> Pointing data for screenshots:
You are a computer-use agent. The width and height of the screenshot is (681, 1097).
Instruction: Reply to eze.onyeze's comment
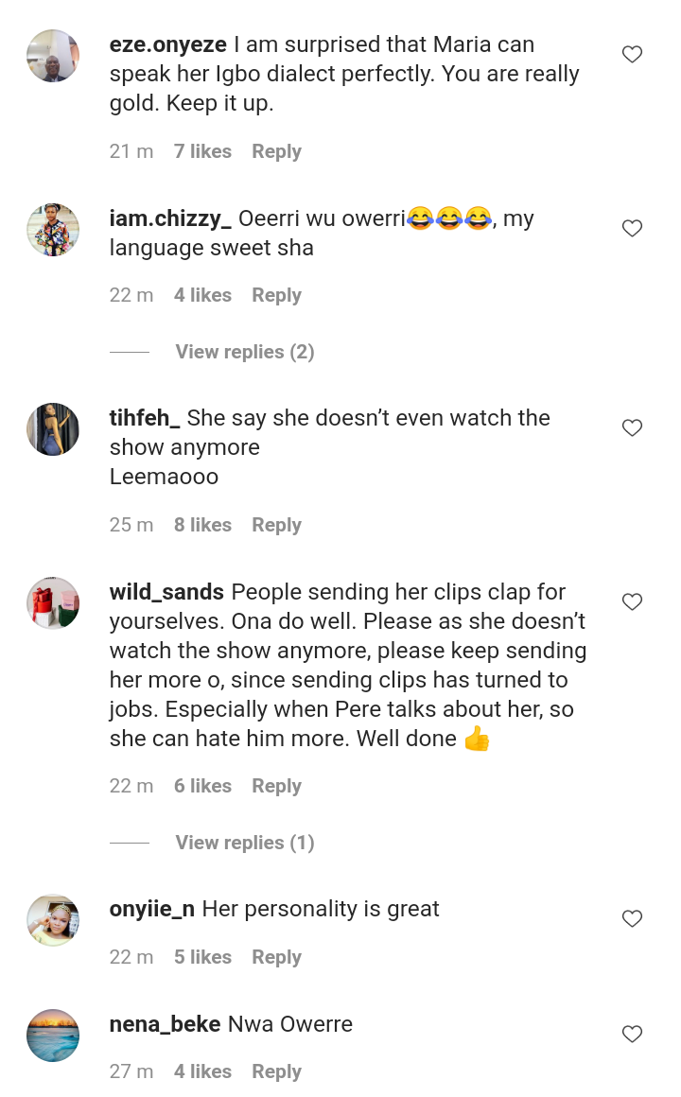click(x=276, y=151)
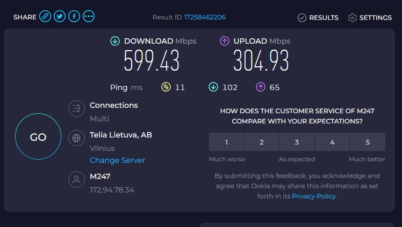Rate customer service 1, much worse
This screenshot has height=227, width=402.
click(x=226, y=142)
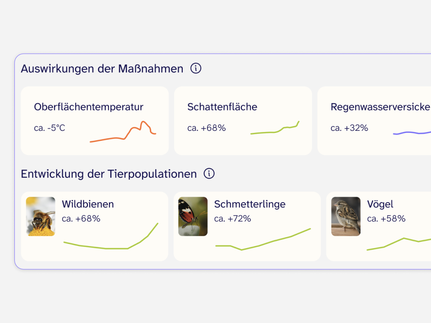
Task: Click the Entwicklung der Tierpopulationen heading
Action: point(109,174)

> Task prompt: Edit the material above by swapping "computer-use agent" for "screen-control agent" and keeping everything else unchanged. Leave the pictures out of your answer.

> Completed task:
You are a screen-control agent. The width and height of the screenshot is (681, 1097).
Instruction: Reply to eze.onyeze's comment
click(x=276, y=151)
Rate customer service 1, much worse
This screenshot has height=227, width=402.
click(x=226, y=142)
Task: Click the Entwicklung der Tierpopulationen heading
Action: point(109,174)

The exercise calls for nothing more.